Servant avoided the question.

Then he realzied the servant wasnt there and that he was in a forest. A dark creepy forest. A darkdeadcreepy forest,

with crawly things writhing all over his pale ivory milk white skin. He was the one spot of beauty in the vast eternal

wasteland. It was like a pearl in a garbage dump. Or a pretty shiny golf ball in a slime pit. He was really really

extremely beautiful, and everyone who could see him would agree, except that it was really dark in the darkdeadcreepy

forest, and nobody could see him.

Except for the elf, who had not managed to kill himself, or Ravennnn. He looked at Ravennnn and frowned.

"You cannot be beautiful, only I may be." Also, secretly to himself, he was thinking, this cannot be. What a beautiful man.

I need to kill him before something bad happens.
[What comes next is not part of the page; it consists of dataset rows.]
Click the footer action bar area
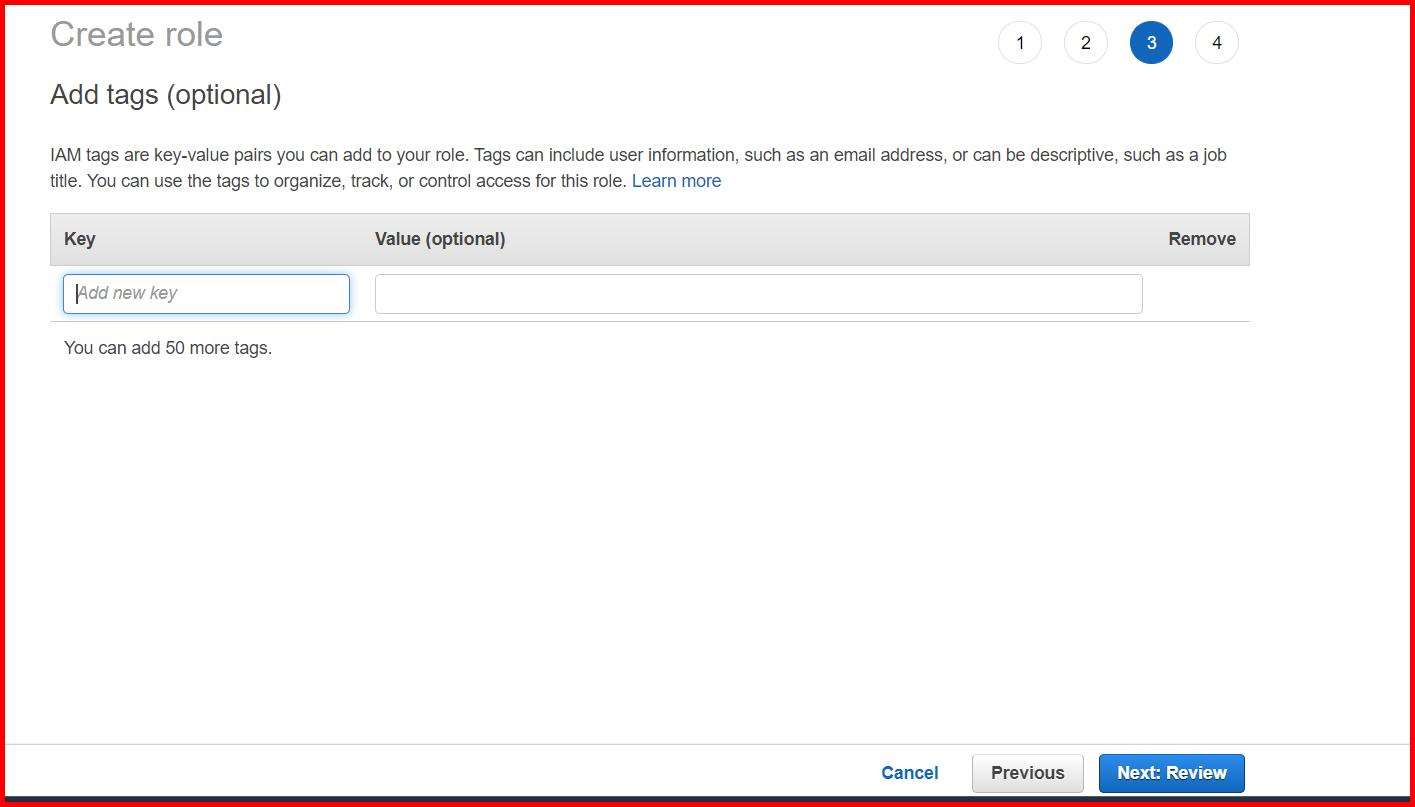pos(707,772)
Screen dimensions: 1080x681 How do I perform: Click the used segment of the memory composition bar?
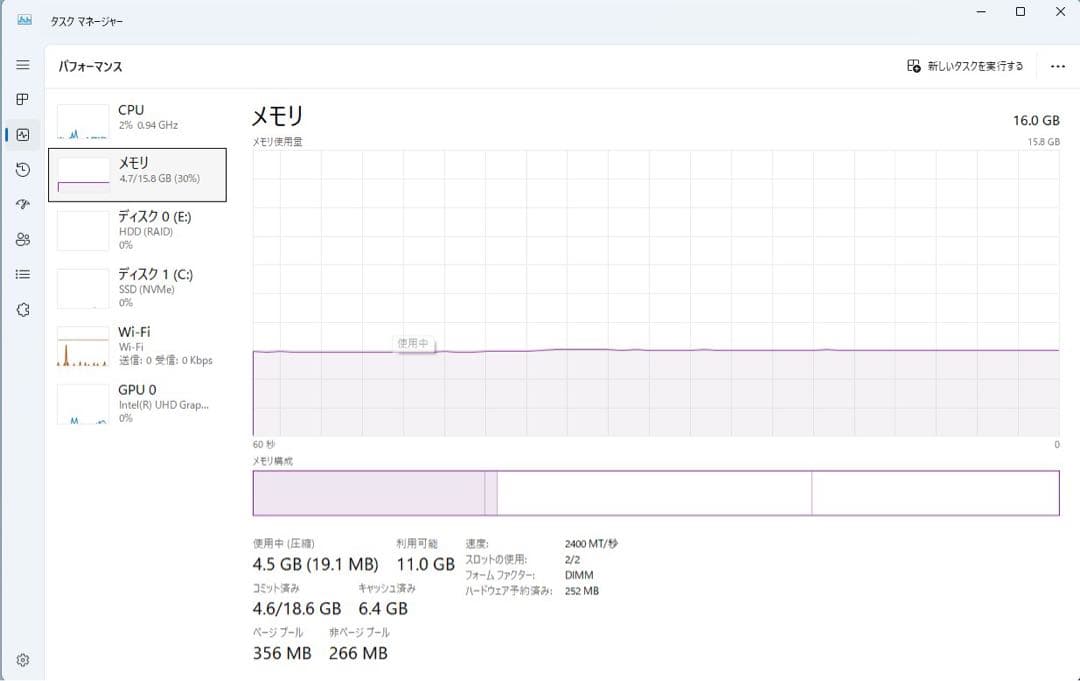(370, 492)
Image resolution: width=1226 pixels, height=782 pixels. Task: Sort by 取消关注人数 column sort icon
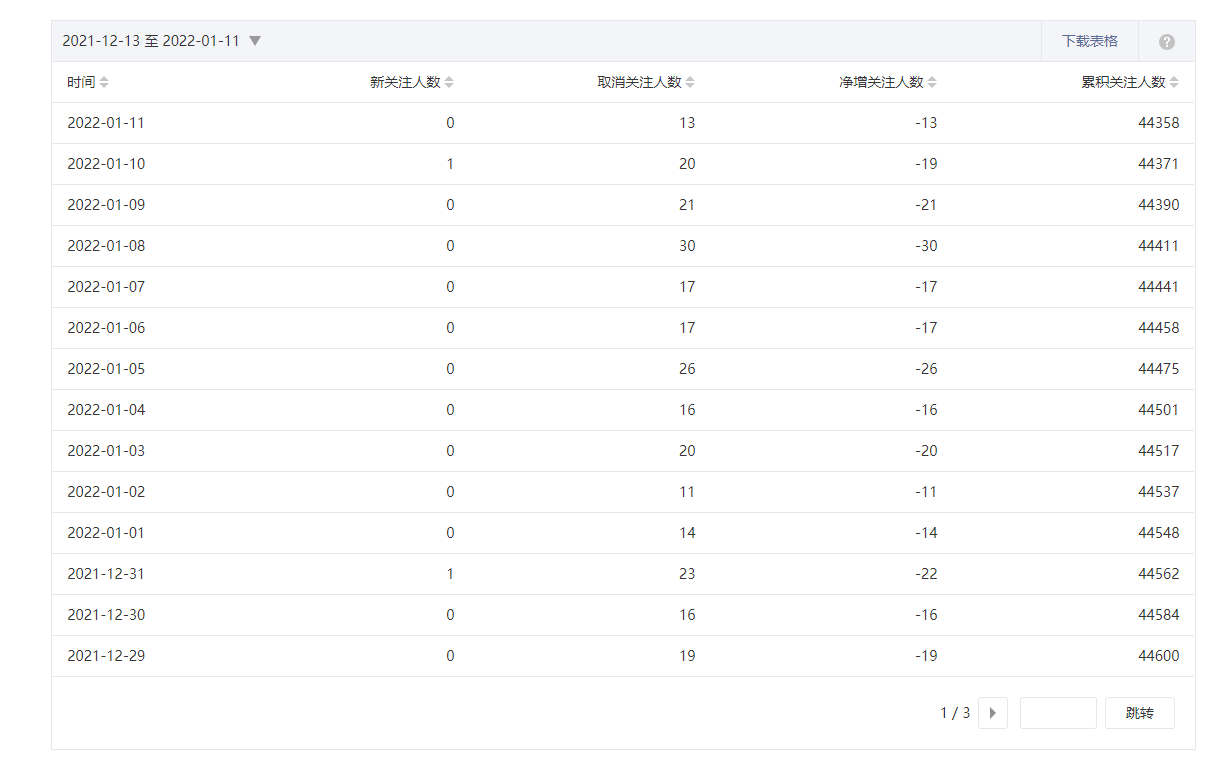(x=690, y=82)
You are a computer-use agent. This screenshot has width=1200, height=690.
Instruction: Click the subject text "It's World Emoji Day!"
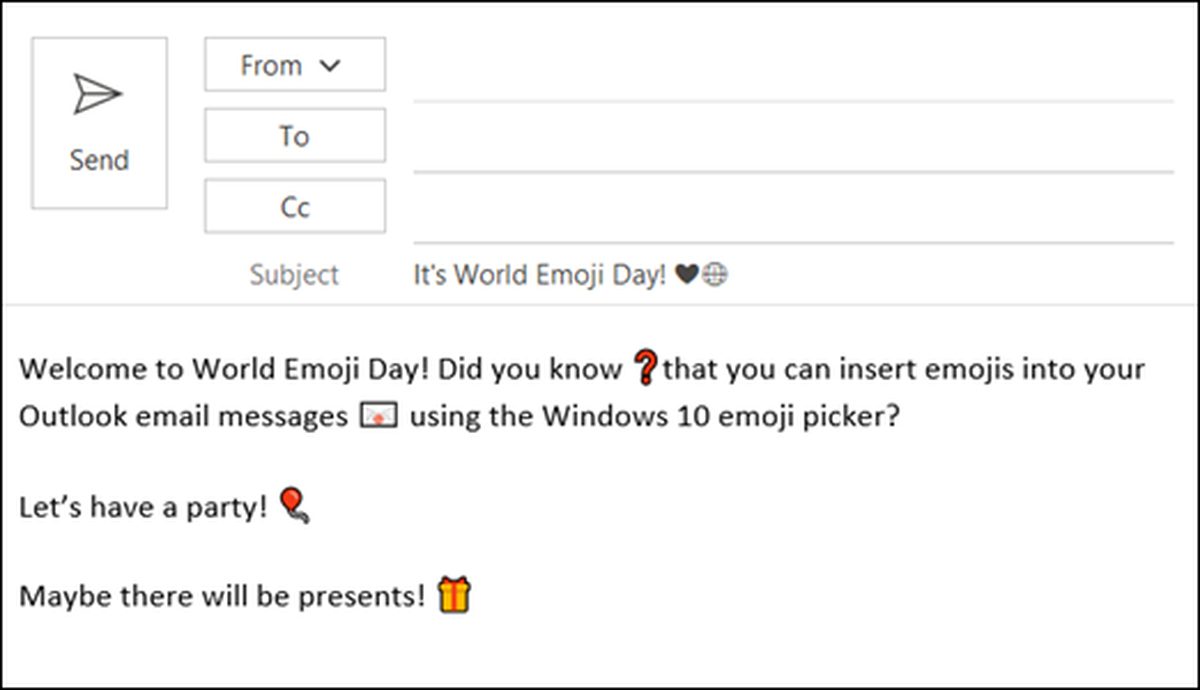pyautogui.click(x=540, y=275)
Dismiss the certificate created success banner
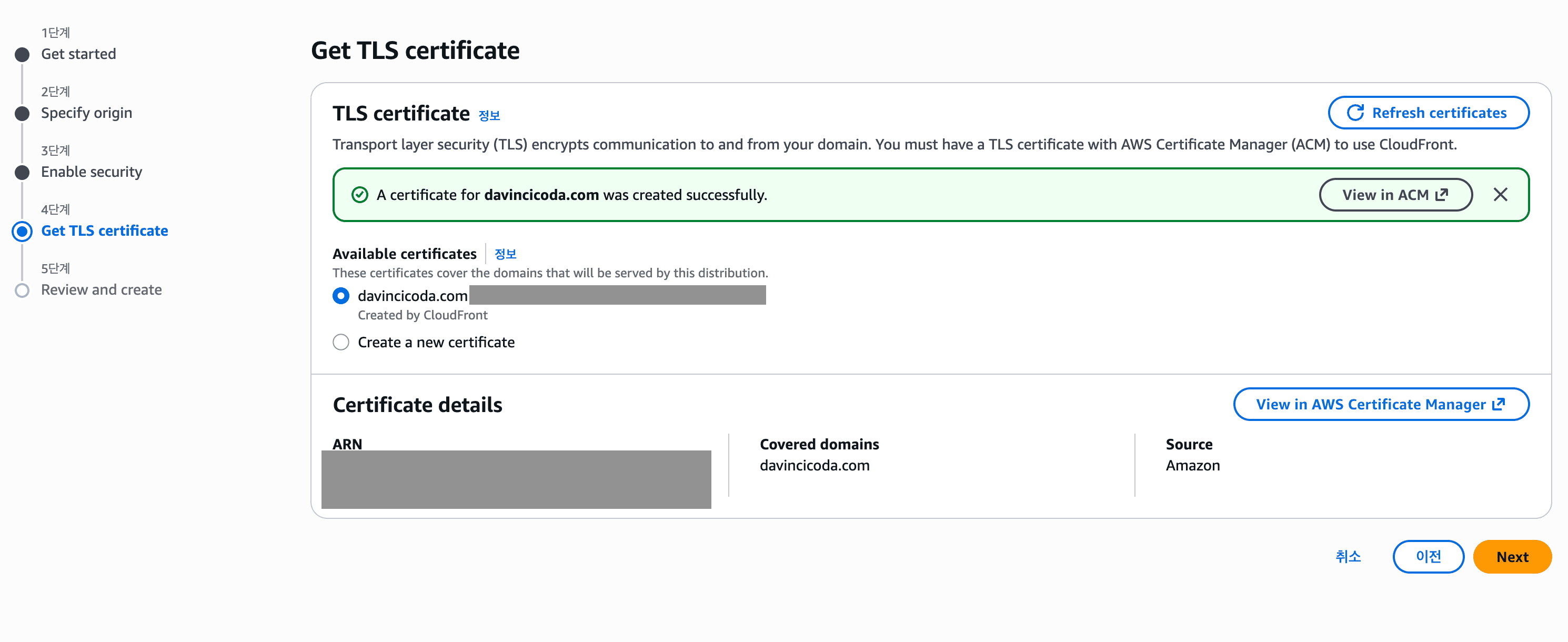 [x=1501, y=194]
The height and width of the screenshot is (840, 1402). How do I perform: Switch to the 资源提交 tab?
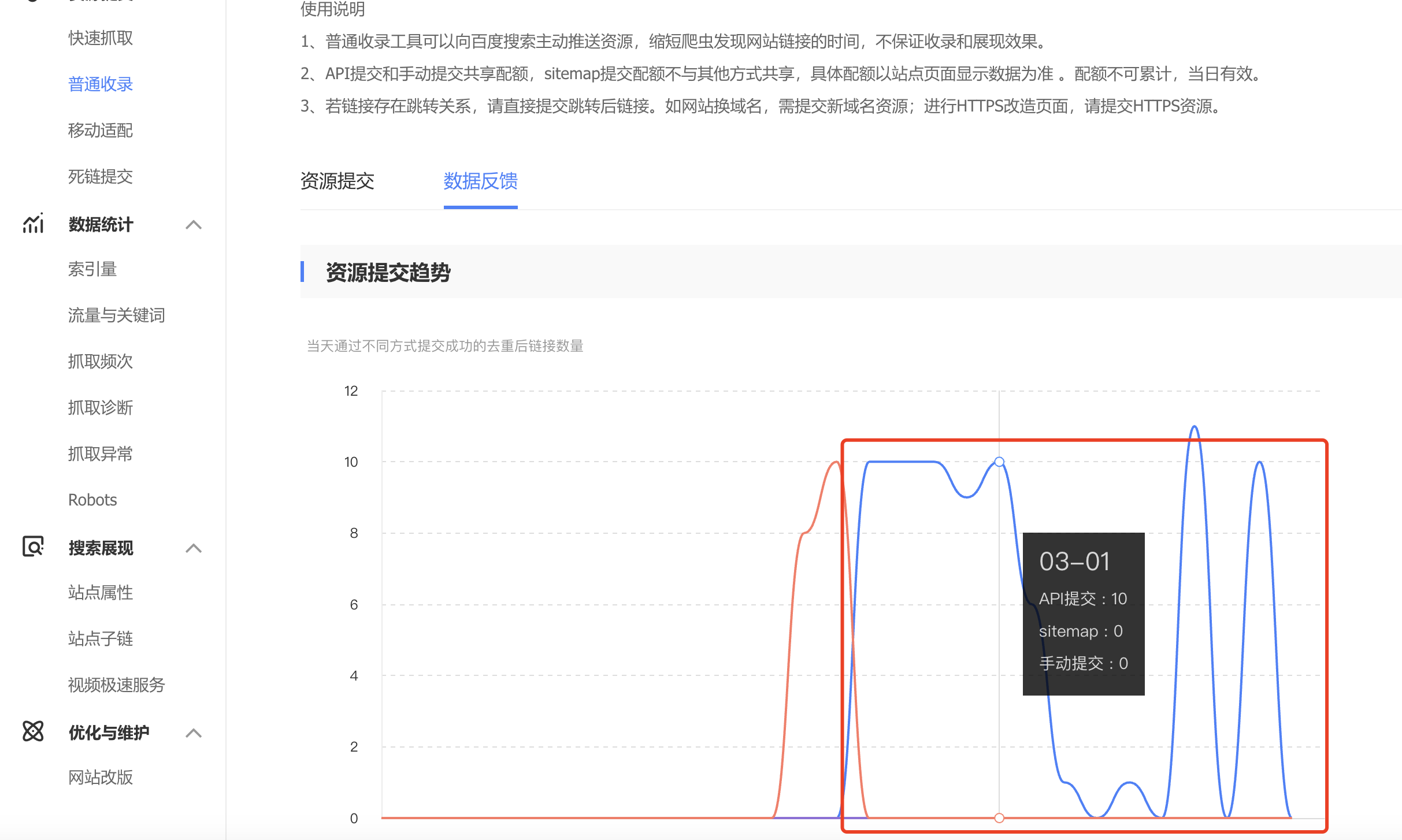[x=337, y=181]
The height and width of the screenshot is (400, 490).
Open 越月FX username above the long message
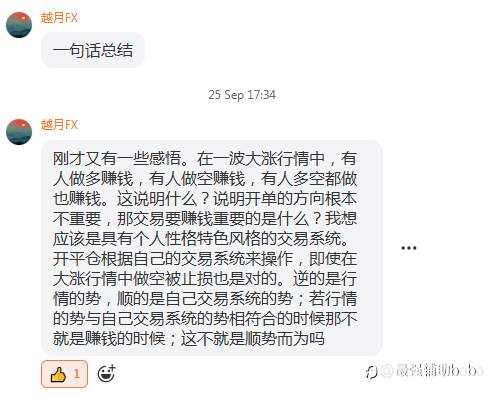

He maketh me burn with a righteous fury.

The trees suddenly disappeared and they were in the middle of a croweded city. Strangely dressed people ran around Ravennnn and

he was quite disturbed by the looks some were giving him.

"Get out of here, you n00b," one rather tall ugly man said.

"Who are you? Why am I here? Could it be that I am not on my own planet and that I have been transported into RO/EQ

world?" asked an incredulous Ravennnn.

"What?" asked the guy.

"I am afraid you are correct," the elf replied.

"Who the hell are you anyway?" Ravenn asked.

"Legolas," he replied in a depressed tone.